Apesar do enfraquecimento do poder do patriarca no novo cenário, a moral patriarcal ainda persiste na sociedade. Sarti (1992), discutindo a existência da família patriarcal entre os pobres urbanos, resgata a noção de família patriarcal enquanto modelo de autoridade moral, enquanto uma ética que envolve o conjunto das relações familiares. Assim, a família patriarcal existe não em sua estrutura tradicional, mas como representação da família

hierárquica, na qual se estabelecem relações de poder entre desiguais – pai e filho, homem e mulher, branco e negro.

Nos anos 1960 e 1970, os historiadores questionam o modelo hegemônico de compreensão da família brasileira, e apontam para uma diversidade de arranjos familiares em todas as épocas e lugares. A Demografia Histórica torna-se essencial para a história da família e, partindo de documentos como registros paroquiais de batismo, casamento e óbito, Listas Nominativas de Habitantes e censos governamentais, foi possível perceber a existência de outras formas de organização familiar além da casa-grande e senzala e da família nuclear tradicional (Samara, 1997; Samara, 2002; Scott, 2009).

Não existe uma família brasileira, mas famílias brasileiras, constatada a diversidade de arranjos ao longo do tempo e nos vários segmentos sociais. A família, sendo produto do meio cultural, modifica sua estrutura, sua função e seu significado social conforme a época e o lugar. Assim, não é possível considerar como inadequado, desestruturado, desorganizado ou problemático qualquer outro modelo familiar que fuja à norma dominante.

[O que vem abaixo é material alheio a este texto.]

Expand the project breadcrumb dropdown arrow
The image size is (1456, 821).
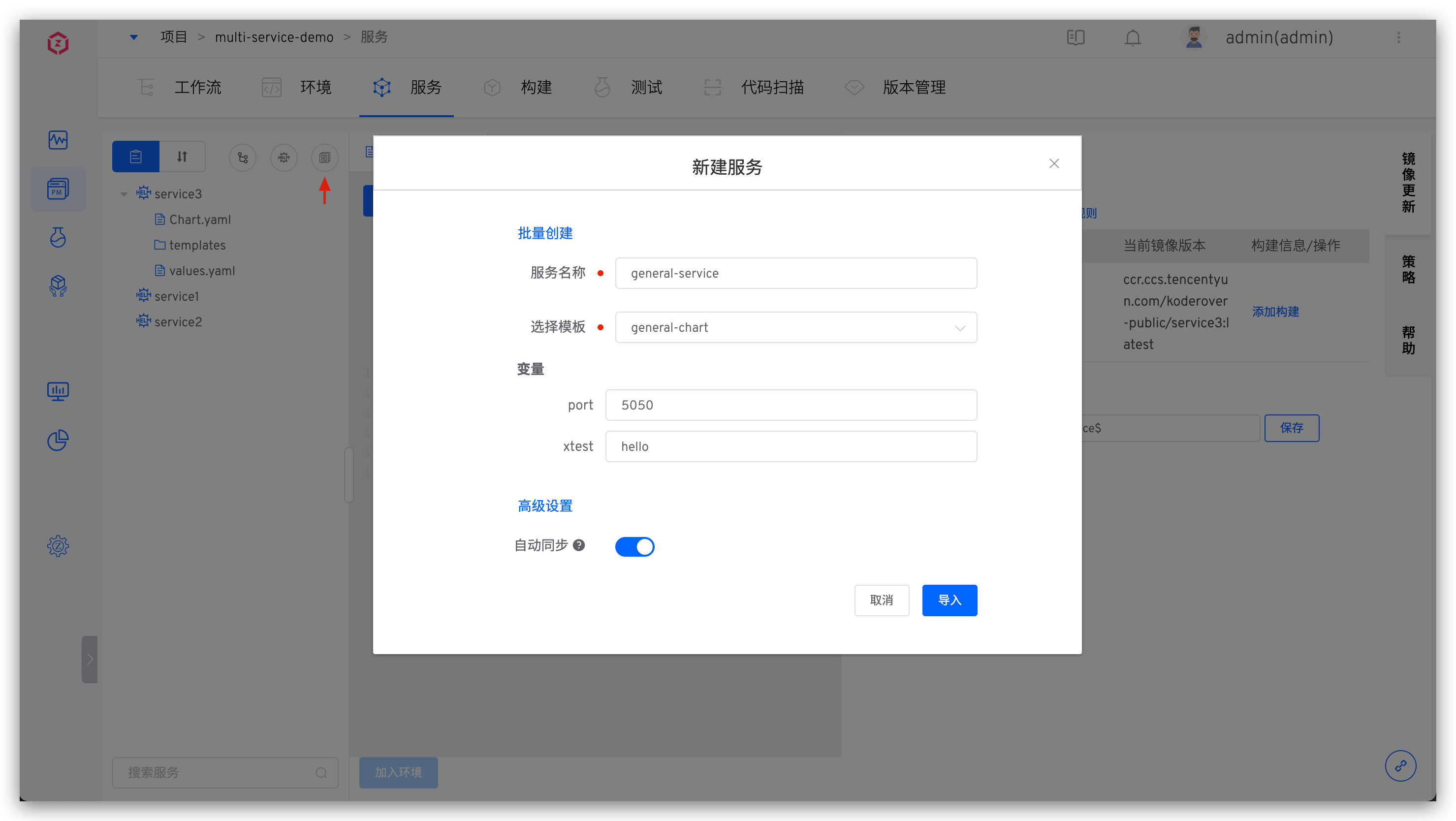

Nessa esteira, o que caracteriza a família da atualidade, a partir da segunda metade do século XX, é justamente a inexistência de um modelo padrão dominante, ou seja, a diversidade. São reconhecidos, dessa maneira, uma variedade de formas familiares: a família monoparental, fruto de separação ou divórcio, na qual um dos pais solteiro assume o cuidado dos filhos – primordialmente a mãe; a família reconstituída, formada a partir de recasamentos, muitas vezes com filhos oriundos do casal convivendo com filhos de casamentos anteriores; as uniões consensuais, não-formalizadas legalmente; os casais unidos vivendo cada um em sua própria casa; os casais sem filhos por opção, que visam maior ascensão profissional e independência social e financeira; as famílias unipessoais, que consiste em pessoas que optam por morar sozinhas; a família homossexual, que se estrutura de maneira semelhante à família heterossexual, porém é atravessada por questões como a não aceitação da união por parte dos

familiares e a insegurança legal no que se refere ao reconhecimento da união; dentre outros modelos familiares possíveis (Hintz, 2001).

Petrini, Alcântra e Moreira (2009) discutem que a família patriarcal entra em crise com o surgimento de novos modelos de comportamento que regulam a relação entre os sexos e as relações de parentesco. Neste sentido, a família contemporânea baseia-se no ideal de igualdade na convivência familiar, valorizando relações mais democráticas, bem como a partilha de tarefas e responsabilidades. A família é legitimada, então, como grupo social expressivo de afetos, emoções, sentimentos, diminuindo a ênfase em seu significado público.